In her work, Tamarin-Brodsky uses computational methods to study the spatial distribution of temperature near the Earth’s surface and how temperature anomalies evolve and migrate. Using the latest forecasting data, she is able to examine the link between troposphere conditions and interactions with the stratosphere around those events. By looking at storm tracks with a Lagrangian approach, she can track their poleward movement and shifts under climate change.

Tamarin-Brodsky received a bachelor’s degree in Mathematics and Geophysics as well as a master’s in Physics from Tel Aviv University, Israel, before earning her PhD from the Weizmann Institute. She completed a postdoctoral project at the University of Reading, U.K., and a postdoctoral fellowship at Tel Aviv University.


Nie is an isotope geo/cosmochemist, using the chemical and isotopic compositions of extraterrestrial materials to understand the history and diversity of the formation of our solar system. Her research is driven by fundamental questions about the origin and evolution of the early solar system. Using geochemical methods, she wants to understand questions such as why all planetary bodies are depleted of volatile elements when their building block materials aren’t, and why the Earth’s chemical signatures are distinct from other planetary bodies.
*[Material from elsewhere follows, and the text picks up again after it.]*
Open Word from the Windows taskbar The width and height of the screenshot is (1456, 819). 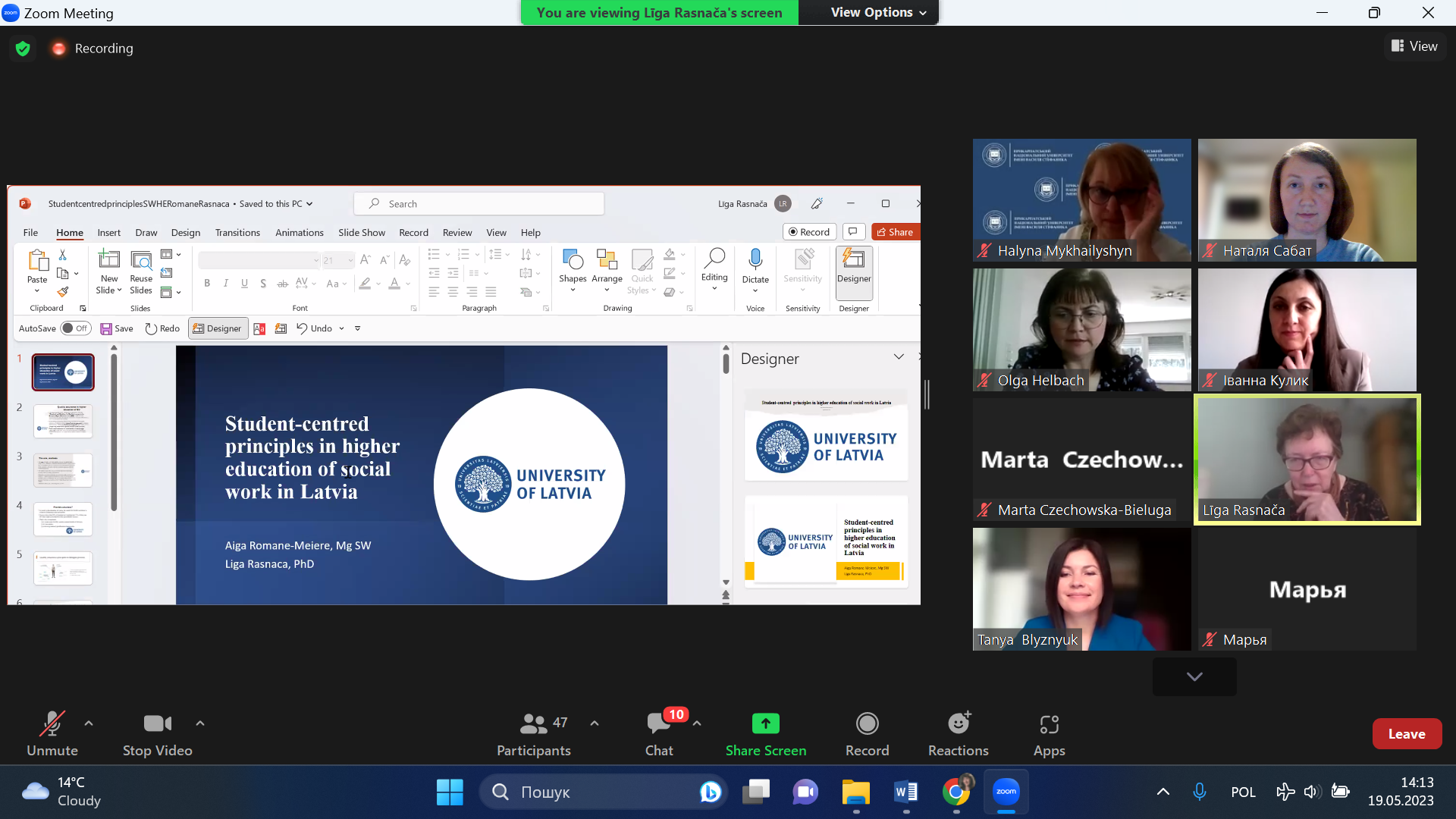click(x=905, y=792)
While at EAPS, Nie plans to further develop the isotope analysis methods she’s worked on previously to build a state-of-the-art lab to use on extraterrestrial samples returned to Earth, such as those from the asteroid Bennu scheduled to be brough back Fall 2023.

Nie received her PhD in isotope geo/cosmochemistry from the University of Chicago in 2019. She also holds a BS in geology from China University of Geosciences (2010) in Beijing, China and an MS in geochemistry from the Chinese Academy of Sciences (2013), also in Beijing. She recently completed a postdoctoral fellowship at Caltech.